Doğru kur demek Türkiye’nin en menfaatine olan kur mu demektir. Eğer böyle ise Türkiyenin kısa, orta ve uzun vadede menfaatine uygun olan kurlar aynı mıdır? 

Uzun vade için doğru denilemeyecek bir kur kısa vadede yani hem bir yıldan kısa vadede hemde 1-2-3 hatta dört yıl gibi bir zaman dilimi içinde Türkiye için faydalı bir kur olabilir mi? 

Türkiye için faydalı kur ne demektir, cari açığı azaltacak kur mu, enflasyonu düşük seviyede muhafaza edecek kur mu, yoksa işsizliği en kısa zamanda en çok azaltacak kur mu? 

Yanlış kur ne demektir. Mesela riskli derecede düşük kur yanlış ise alınabilecek risk seviyesi hangi vadelerde hangi seviyelerde olmalıdır. 

Doğru kuru iktisatçılar genellikle şöyle hesaplar. Kurun doğru olduğu tahmin edilen veya varsayılan eski bir tarihe gidilir. Bu tarih 3-5 yıl bazen 8-10 yıl bazen de daha geriye gidilerek saptanır. Bu tarih genellikle büyük devalüasyonların olduğu tarihlerdir çünkü büyük devalüasyonların birikmiş yanlışlıkları düzelterek doğruya getirdiğini farzetmek makül bir varsayımdır. O tarihten bugüne kadar olan enflasyon hesaplanır. O tarihten itibaren dolar kurunun da aynı oranda artmış olması gerektiği varsayımı ile geçmiş tarihteki kur, aradaki enflasyon kadar artırılarak bugün için olması gereken doğru kur hesaplanır. 

Bu hesabın altında yatan teori şudur. İhraç fiyatlarımızın dünya piyasalarındaki seviyesi rekabetçi pozisyonumuzu bozmamak için geçmişe nazaran yükselmemiş olması gerekir; eğer dolar kuru enflasyon kadar artmamışsa dolar bazında ihraç fiyatlarımız artmış olacağından rekabet açısından mallarımızı pahalılandırmış oluruz.
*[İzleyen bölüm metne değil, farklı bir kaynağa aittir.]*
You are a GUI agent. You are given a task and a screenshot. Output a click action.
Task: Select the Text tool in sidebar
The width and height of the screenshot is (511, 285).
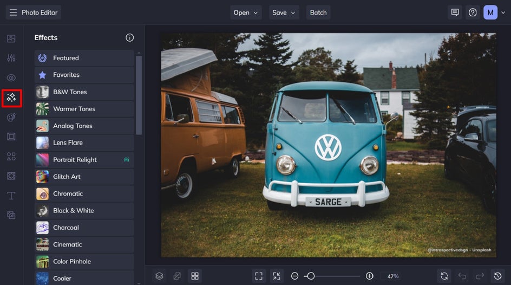coord(11,196)
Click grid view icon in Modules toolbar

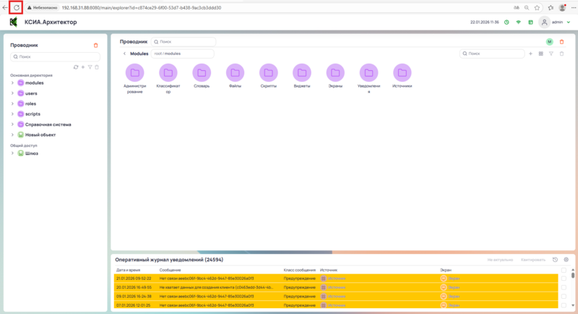coord(540,54)
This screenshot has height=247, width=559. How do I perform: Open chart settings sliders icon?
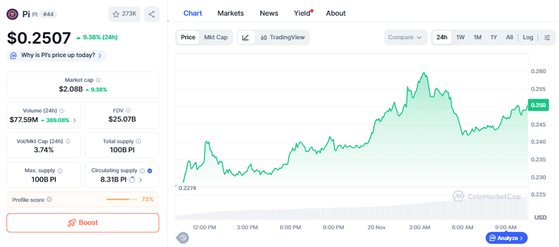(x=546, y=38)
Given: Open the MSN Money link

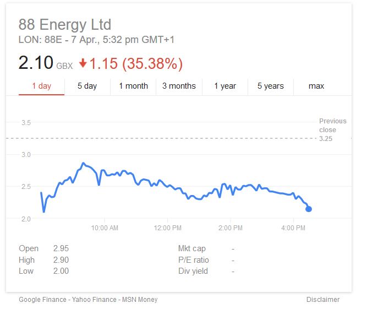Looking at the screenshot, I should [x=140, y=300].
Bu mantık teorik açıdan doğrudur ama yeterlimidir ona biraz aşağıda geleceğim. 

İkinci bir metod şudur. Cari açığa bakarsınız. Eğer Türkiye'deki gibi sürdürülebilir olmayan seviyelerde yüksekse bunun çaresi ihracatı artırmak ithalata biraz fren yapmaktır. Bununda en kısa, en basit hatta en doğru yolu kuru artırmaktır. Bu durumda kuru kontrollu bir şekilde artırırsınız, taaa ki cari açık makül bir seviyeye gelinceye kadar. Böylece doğru kuru buluncaya kadar kuru yavaş yavaş artırırsınız. 
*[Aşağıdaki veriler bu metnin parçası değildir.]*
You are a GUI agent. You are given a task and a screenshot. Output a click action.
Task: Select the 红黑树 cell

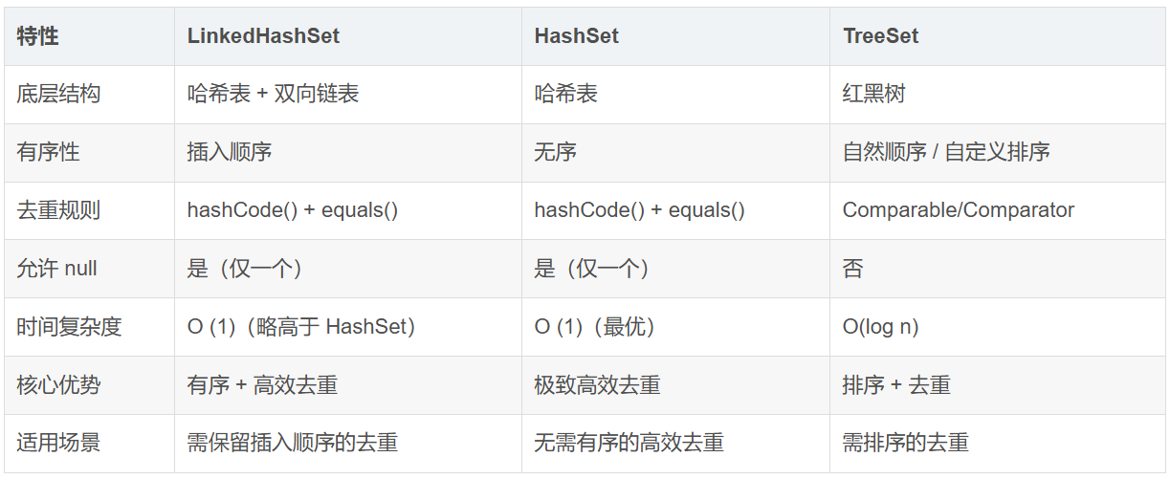click(x=873, y=94)
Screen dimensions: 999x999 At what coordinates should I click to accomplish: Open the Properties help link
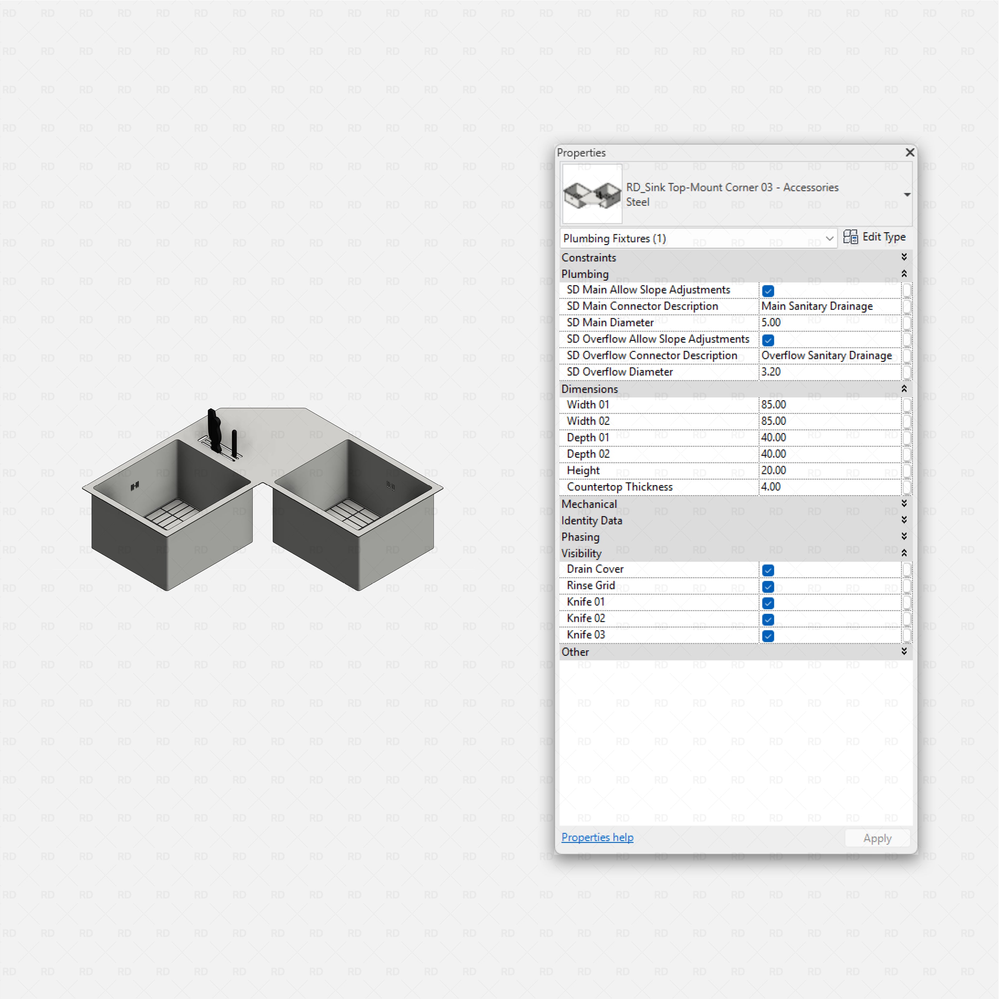click(x=597, y=837)
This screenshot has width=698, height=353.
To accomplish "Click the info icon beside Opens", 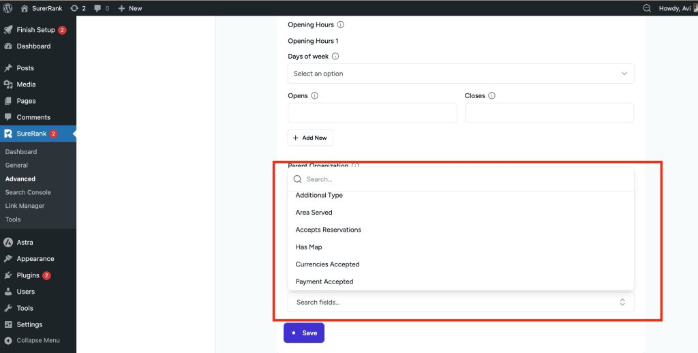I will pyautogui.click(x=315, y=96).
Bir başka görüşde şu olabilir. Dünyada bugün 2-3 trilyon dolar kadar likidite fazlası var. Bu nakit dünyada ordan oraya geziyor. Dolardan Euroya, ordan altına, ordan USA bonolarına, ordan gelişmekte olan ülkelerin tahvil ve hisse senetlerine vb. Bu paranın dünyada nemalanacağı fazla bir yer kalmadı. Dolara veya Euroya mevduat olarak yatırılsa getirisi yok denecek kadar az. Halbuki mesela Türkiyeye geldiği zaman getirisi çok yüksek ve bugüne kadar da başına bir kaza gelmedi Türkiye olmaktan veya girip çıkmaktan. Bu paranın %5’i veya daha azı Türkiye’ye gelmeye devam etse, Türkiye deki cari açık daha birkaç sene devam ettirilebilir bir mahiyet kazanır. Eğer öyle ise bırakalım cari açık bu seviyelerde daha bir kaç sene gittiği kadar gitsin. Peki bu hükümetin işine gelir mi? Gelir. Memleketin işine gelir mi? Gelir... çünkü hem enflasyonun düşük seviyelerde devam etmesi sağlanmış olur hem işsizliğin azaltılmasında faydası olur hem de kabızlığa, mayasıla, iştahsızlığa iyi gelir... 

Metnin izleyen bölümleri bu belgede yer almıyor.